__Document segment__.
The NCSA also expressed concern that a majority of Internet crimes go unreported, making the development of advanced protections against them more challenging.
Consumers are being urged to increase their preparedness by employing several strategies, including installing and regularly updating security software.
The report cautions users not to open unexpected e-mail or download attachments found in them. Precautions should be taken to protect mobile devices, the organization said. And, finally, Internet crimes should be reported to authorities.
Although the threats detailed by the NCSA and the report’s coverage in the media likely will cause consumers to take more action to protect themselves against the highlighted risks, enterprises also should take note of the potential for attacks.
Phishing, in particular, has begun to affect more companies, and enterprises should create strong controls for protecting their networks, Javier Santoyo, development manager for Symantec Security Response, tells NewsFactor.

__Exercises__.
A. Answer these questions using the passage on Internet crime:
(i) According to the NCSA, what is true of a majority of Internet crimes?
(ii) What does the report caution users not to open?
(iii) What position does Javier Santoyo hold?
B. Supply the next few sentences of the passage on Internet crime, picking up after its final sentence.
The lines after this point are separate material, unrelated to the passage on Internet crime.

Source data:
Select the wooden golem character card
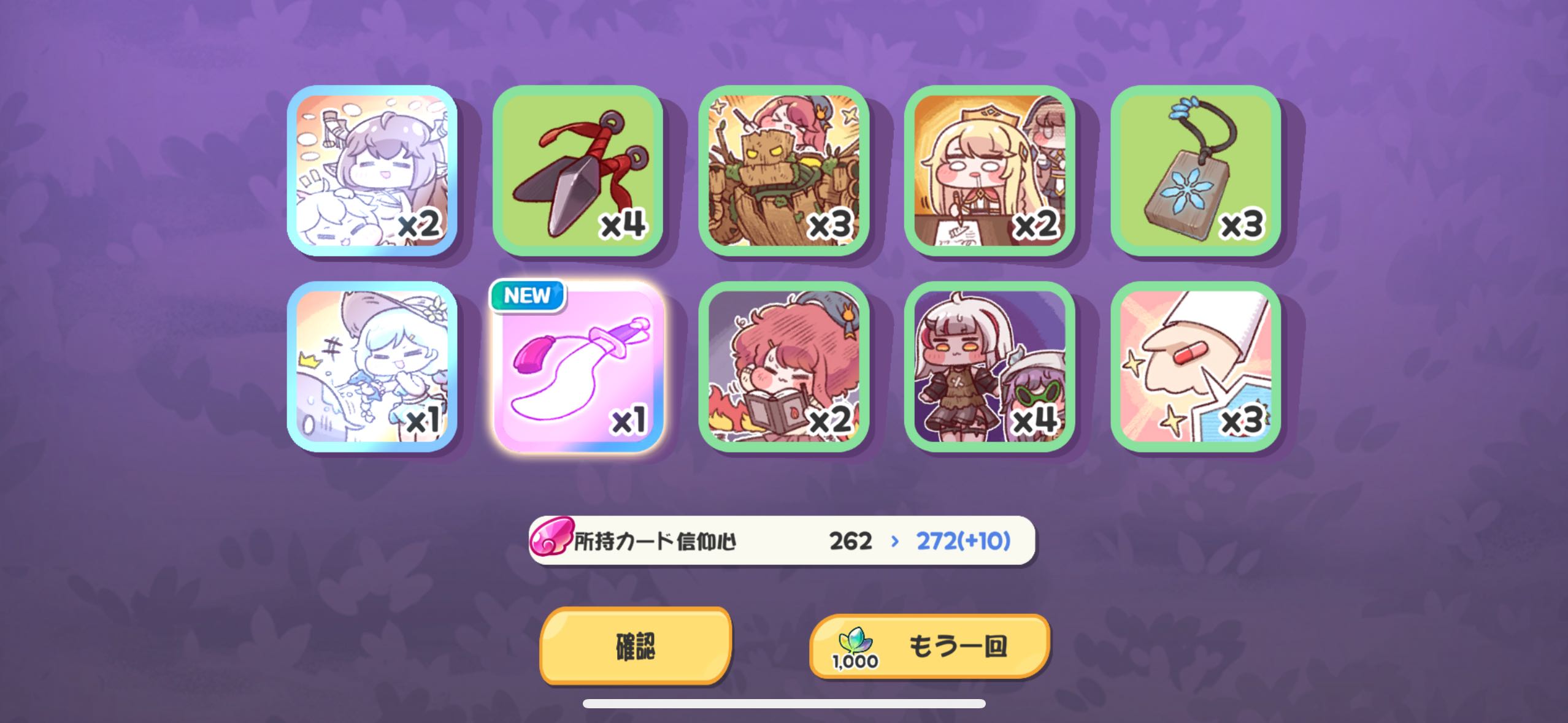1568x723 pixels. point(784,171)
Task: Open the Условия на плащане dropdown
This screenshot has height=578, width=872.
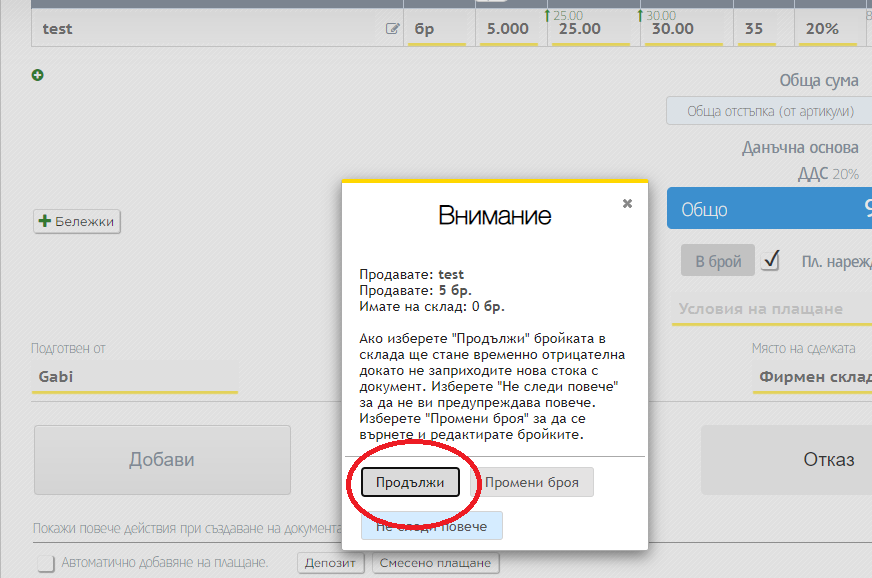Action: coord(770,309)

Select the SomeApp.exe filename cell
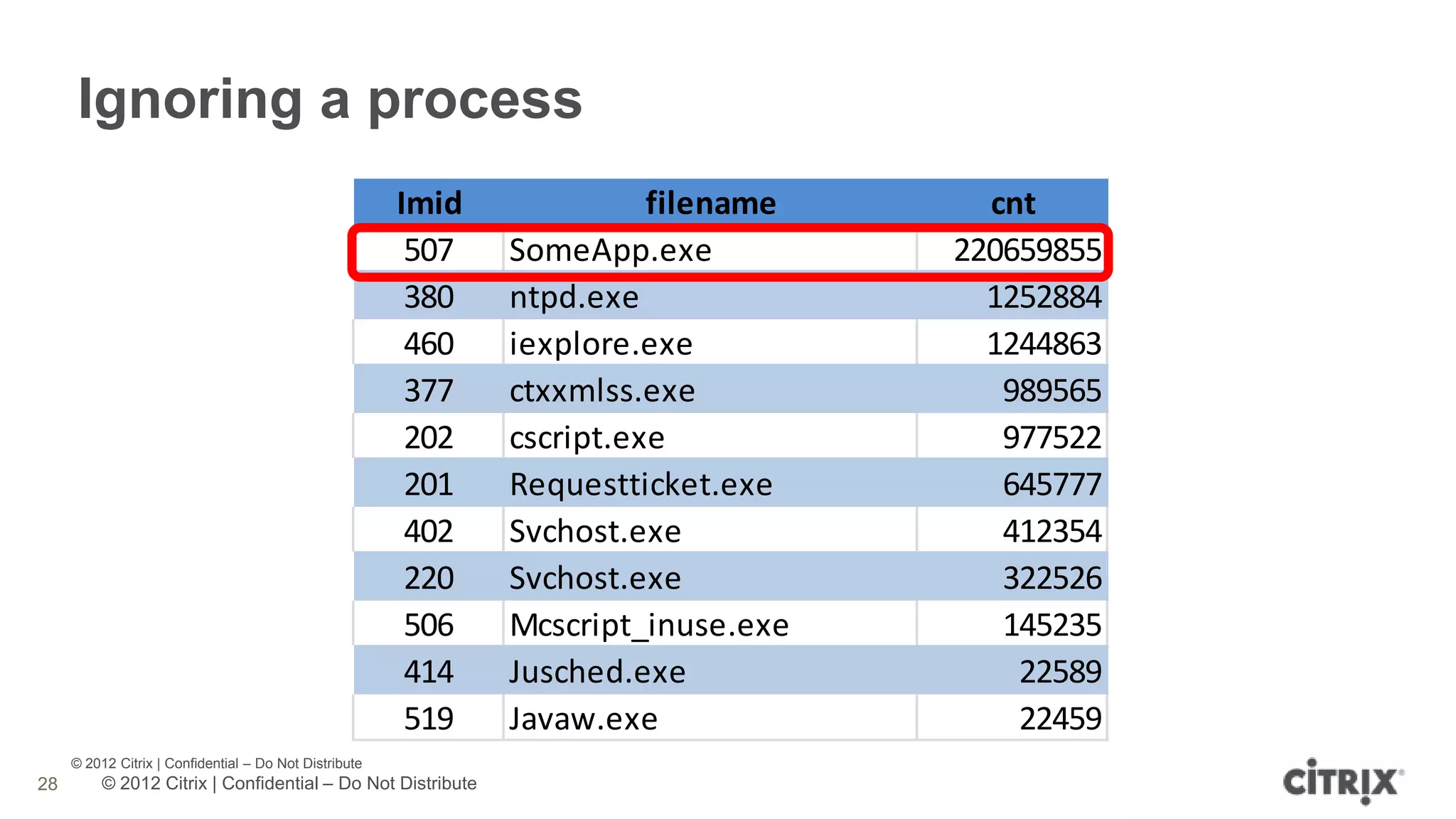coord(610,250)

__Task-by-task outputs__.
A.
(i) They go unreported.
(ii) Unexpected e-mail.
(iii) Development manager for Symantec Security Response.

B.
Although Santoyo did not comment on the NCSA list specifically, he did echo some of its findings, reporting that Symantec has seen phishing not only become more prevalent and sophisticated, but also target specific corporate sites.
“The majority of vulnerabilities being discovered are turned into attacks designed for financial gain,” he says.
Companies can limit their vulnerability by educating users about configuration management and possibly employing heuristics-based products, he adds.
“The main thing is monitoring what’s going on at the desktop level and the network level,” he says. “Know what users are bringing onto the system in addition to who’s trying to break in.”